_Task A_
Answer these questions from the mine inspection text below, one answer per line, marked the same way:
(i) To how many underground mine inspections a year does the Kentucky bill cut the number?
(ii) How many times a year does the federal agency already inspect each mine?
(iii) Who is the lead sponsor of West Virginia's bill?
_Task B_
List every person named in the mine inspection text below.

_Source text_
------------------------------------------------------------

Kentucky lawmakers passed a bill that reduces the number of underground mine inspections from six a year to just one. Similar legislation is pending in West Virginia’s Senate but with more substantial changes. Under that bill, the state’s mining inspection system would move from enforcement to a “compliance assistance” program.

Kentucky attorney Tony Oppegard has served as the state’s mine safety prosecutor and as an adviser to the federal Mine Safety and Health Administration. Oppegard doubted that the bills could help increase coal production or improve the business climate for mining. Rather, he said, it’s likely to make mining more dangerous.

“West Virginia has no mine safety law anymore if that passes. It’ll be a joke,” he said. “And Kentucky’s is about a step above a joke.”

West Virginia Coal Association vice president Chris Hamilton said that given tightening budgets, states would be better served to leave mine inspections to the federal agency, which already inspects each mine four times a year, and instead focus state dollars on safety training programs. But even Hamilton said he thinks West Virginia’s bill goes too far.

“Going from four to one inspection might be a little too drastic,” he said. “Why not go with two inspections and two compliance visits?”

West Virginia’s bill is currently being reworked by lawmakers, according to the bill’s lead sponsor, Senator Randy Smith.

------------------------------------------------------------

_Data for analysis_
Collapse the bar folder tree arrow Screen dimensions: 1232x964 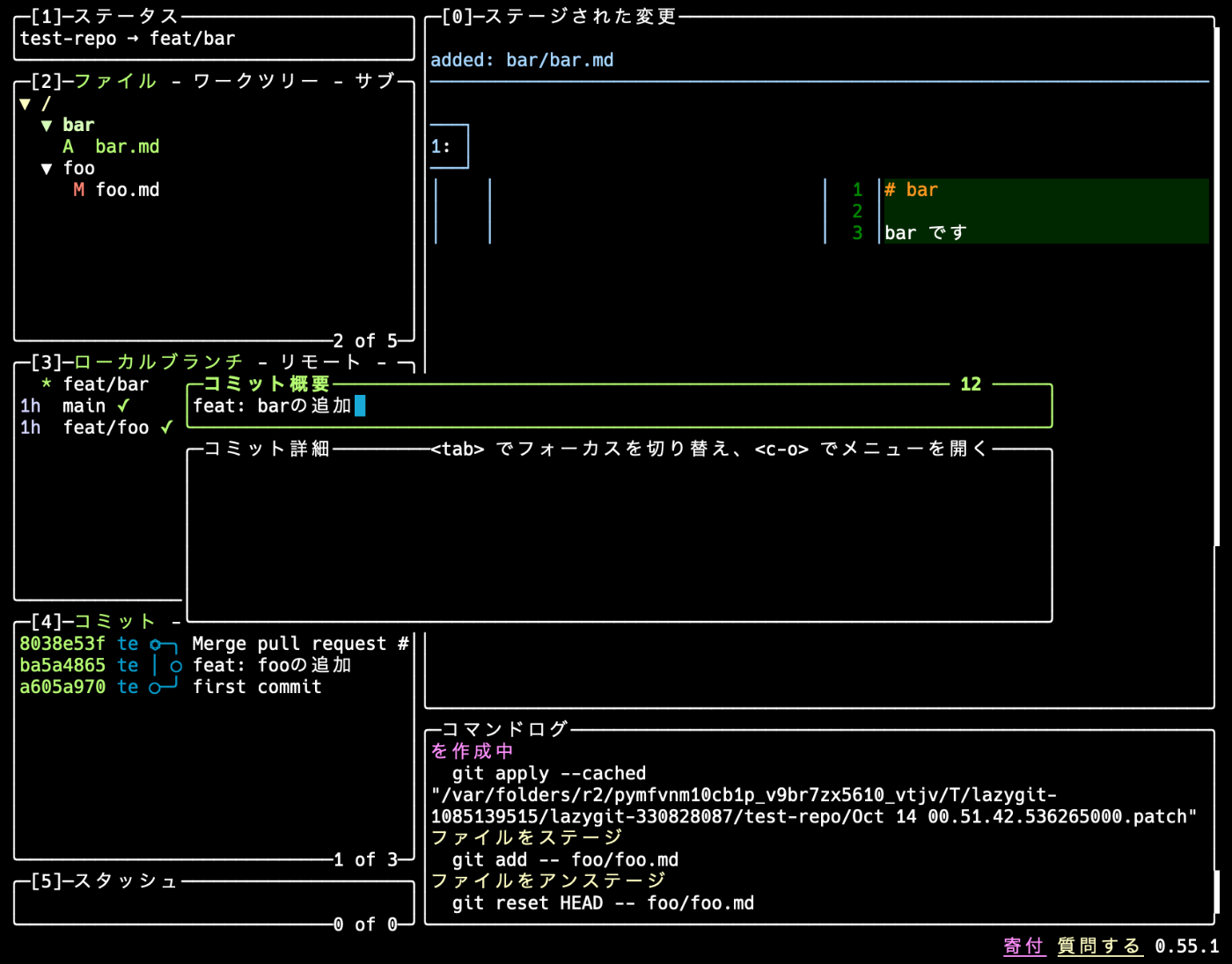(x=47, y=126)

------------------------------------------------------------

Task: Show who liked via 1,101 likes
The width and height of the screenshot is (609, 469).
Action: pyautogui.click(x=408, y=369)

------------------------------------------------------------

_Exercise output A_
(i) One
(ii) Four
(iii) Senator Randy Smith

_Exercise output B_
Tony Oppegard
Chris Hamilton
Randy Smith